Set task →
Take the part of the data below that opens with the line containing "Image resolution: width=227" and closes with the line containing "Reply to anitaelberse's comment", and write those lines again with "Reply" changed to "Respond" and nothing else altered.

Input rows →

----

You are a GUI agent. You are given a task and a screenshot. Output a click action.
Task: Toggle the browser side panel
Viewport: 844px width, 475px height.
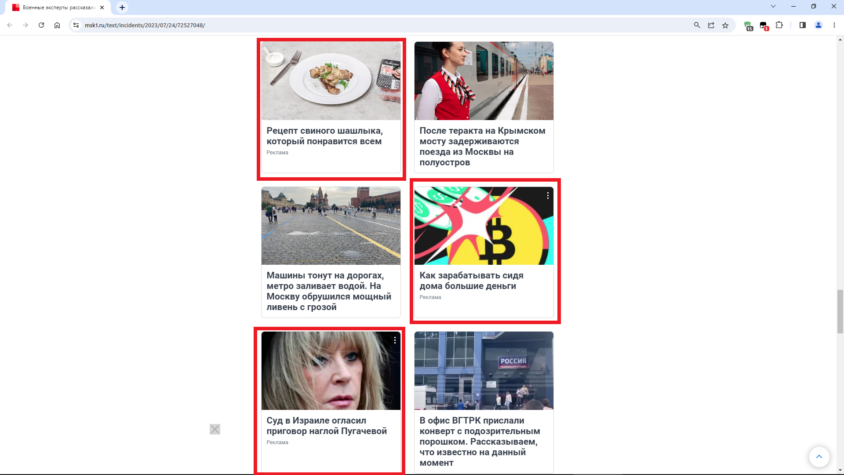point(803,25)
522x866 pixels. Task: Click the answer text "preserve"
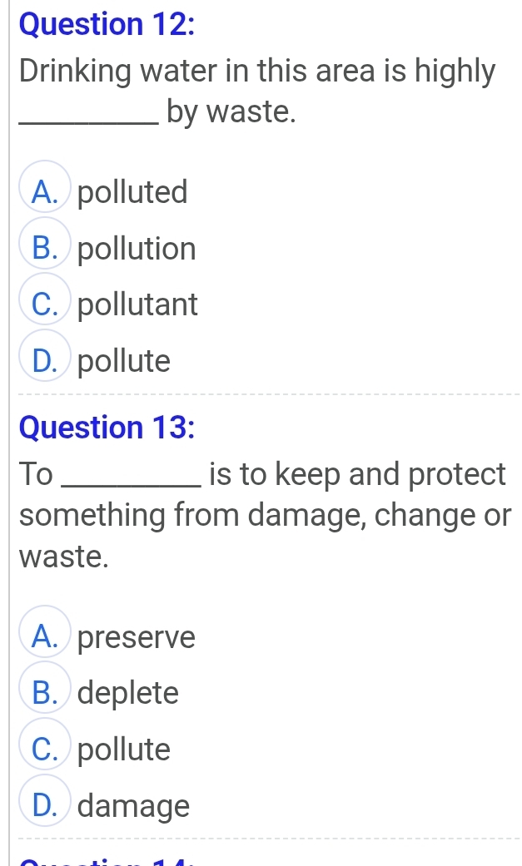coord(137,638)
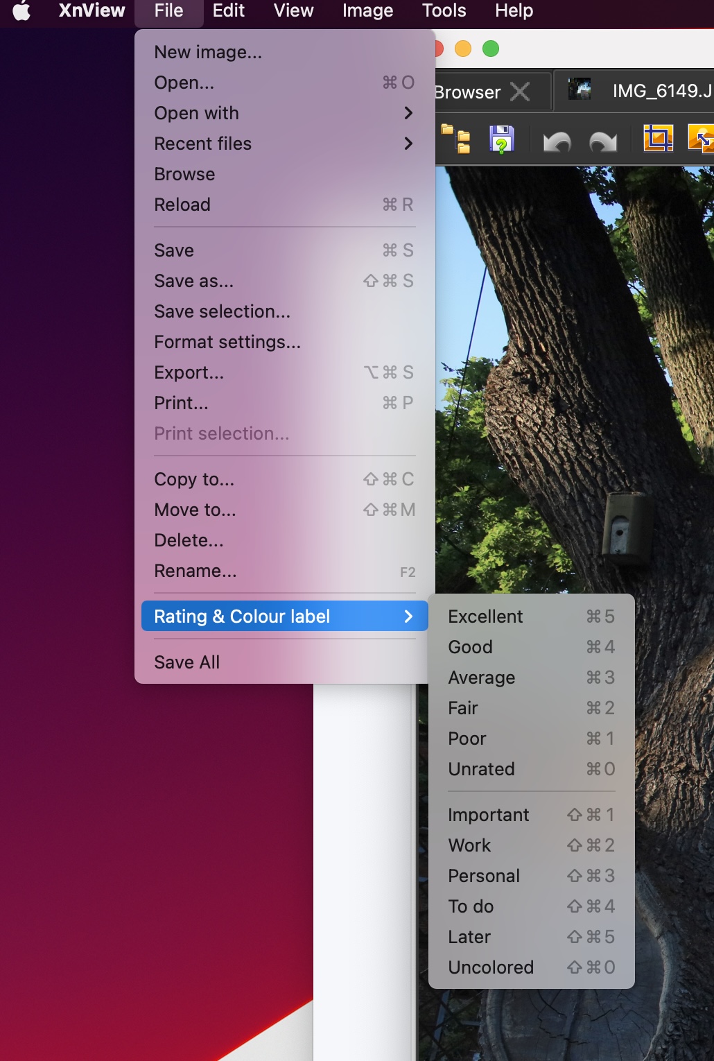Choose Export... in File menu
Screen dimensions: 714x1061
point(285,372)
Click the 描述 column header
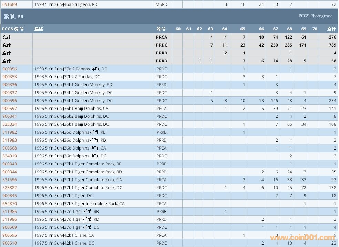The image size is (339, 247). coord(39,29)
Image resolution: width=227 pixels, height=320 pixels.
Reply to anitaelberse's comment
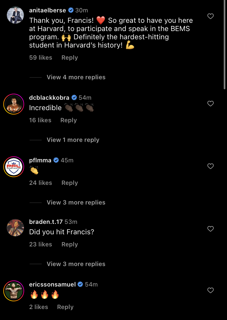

----

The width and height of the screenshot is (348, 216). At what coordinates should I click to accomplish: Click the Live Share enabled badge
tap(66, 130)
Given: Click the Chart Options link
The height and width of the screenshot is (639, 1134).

----

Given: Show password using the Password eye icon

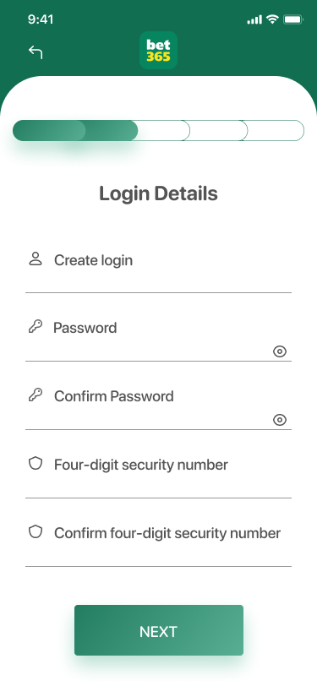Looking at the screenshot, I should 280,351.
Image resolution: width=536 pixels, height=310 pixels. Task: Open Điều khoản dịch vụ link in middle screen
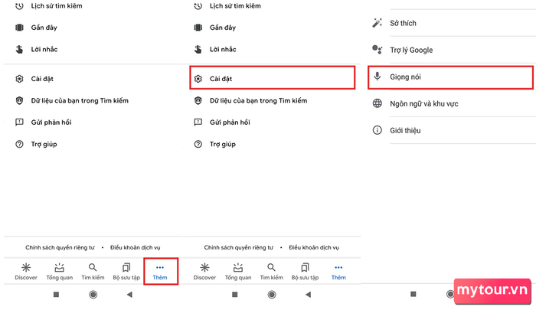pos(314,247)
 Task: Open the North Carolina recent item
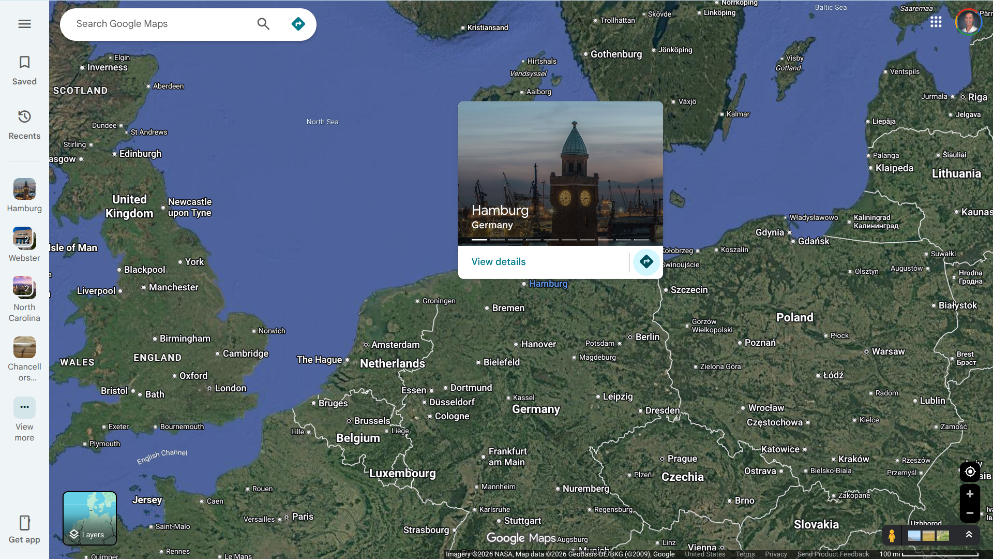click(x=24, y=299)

----

The response →
Image resolution: width=227 pixels, height=320 pixels.
Respond to anitaelberse's comment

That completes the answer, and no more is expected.